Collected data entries

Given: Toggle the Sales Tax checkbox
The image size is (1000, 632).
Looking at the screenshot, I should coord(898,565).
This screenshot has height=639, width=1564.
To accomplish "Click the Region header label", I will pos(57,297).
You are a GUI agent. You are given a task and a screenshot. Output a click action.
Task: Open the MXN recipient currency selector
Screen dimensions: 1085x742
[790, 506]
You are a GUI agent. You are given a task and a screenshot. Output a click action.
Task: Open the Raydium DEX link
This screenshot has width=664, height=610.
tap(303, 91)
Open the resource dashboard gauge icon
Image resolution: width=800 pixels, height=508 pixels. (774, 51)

...

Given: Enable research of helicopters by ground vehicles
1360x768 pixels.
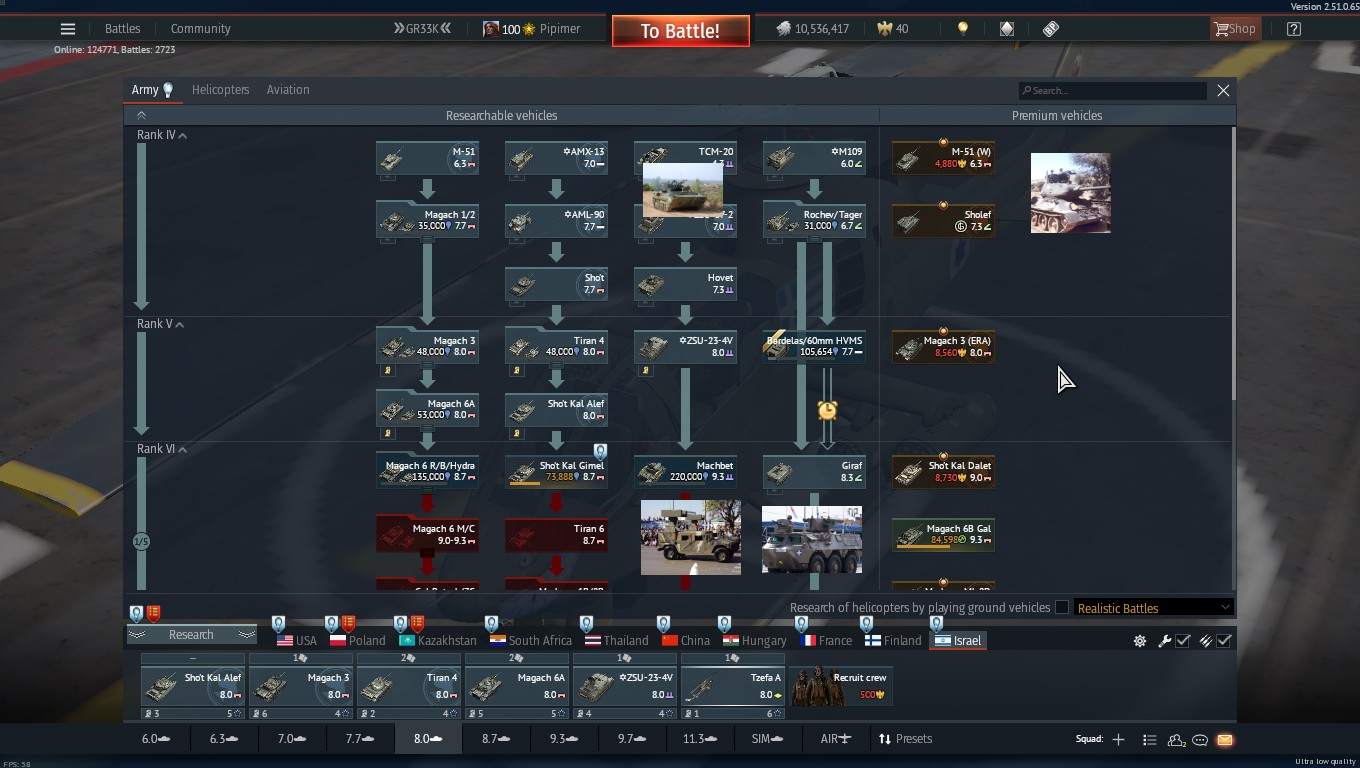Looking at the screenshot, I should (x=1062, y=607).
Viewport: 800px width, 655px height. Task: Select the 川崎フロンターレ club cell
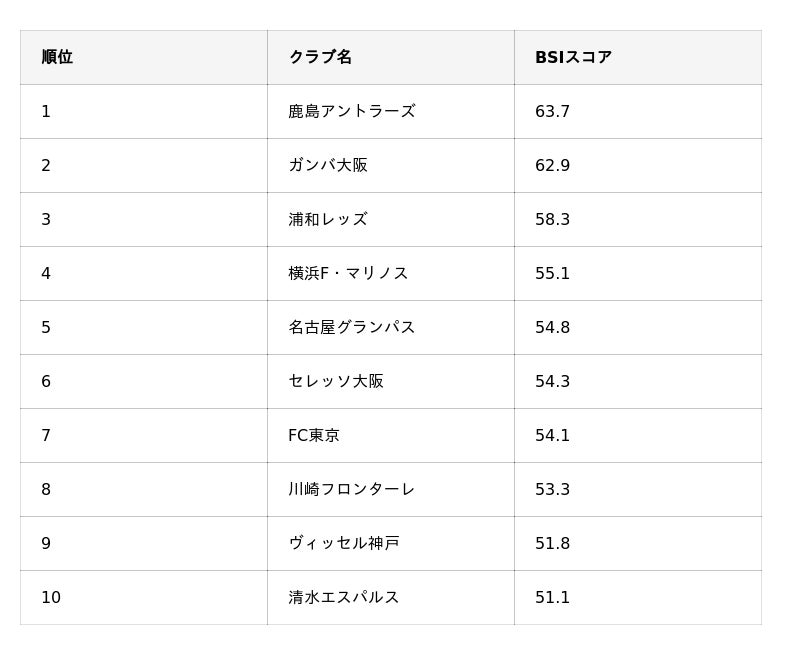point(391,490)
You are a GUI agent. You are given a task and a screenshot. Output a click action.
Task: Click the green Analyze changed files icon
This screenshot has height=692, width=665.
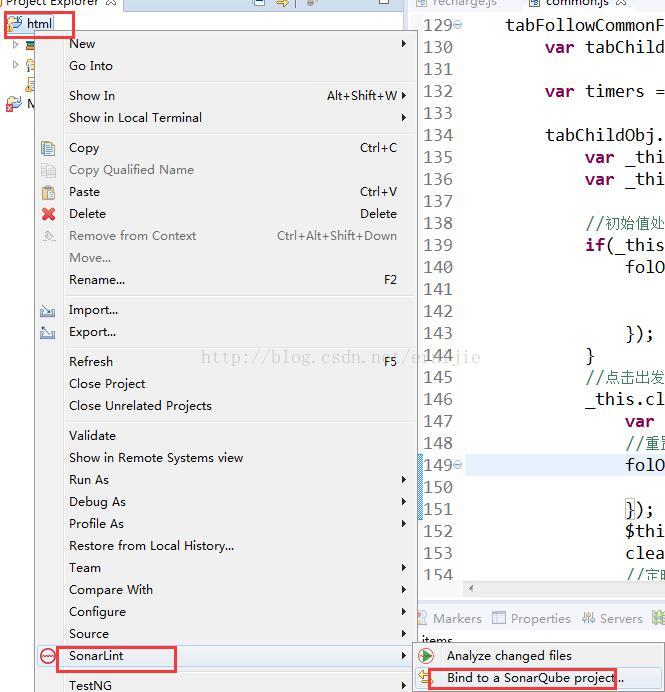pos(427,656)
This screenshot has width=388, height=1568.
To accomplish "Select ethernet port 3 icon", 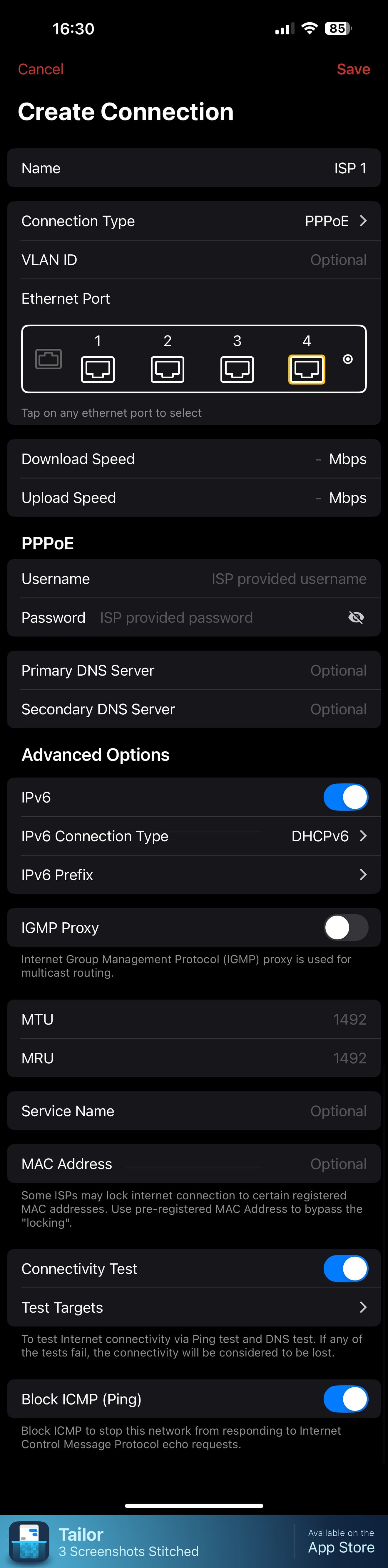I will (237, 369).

**Problem to solve**
Proceeding from the line containing "Given: Toggle the Sales Tax checkbox" through the line containing "Task: Open the Raydium DEX link", transcribe the lines above exactly, both end lines included.

**Answer for the task**
Given: Toggle the Sales Tax checkbox
The image size is (1000, 632).
Looking at the screenshot, I should coord(898,565).
This screenshot has height=639, width=1564.
To accomplish "Click the Region header label", I will pos(57,297).
You are a GUI agent. You are given a task and a screenshot. Output a click action.
Task: Open the MXN recipient currency selector
Screen dimensions: 1085x742
[790, 506]
You are a GUI agent. You are given a task and a screenshot. Output a click action.
Task: Open the Raydium DEX link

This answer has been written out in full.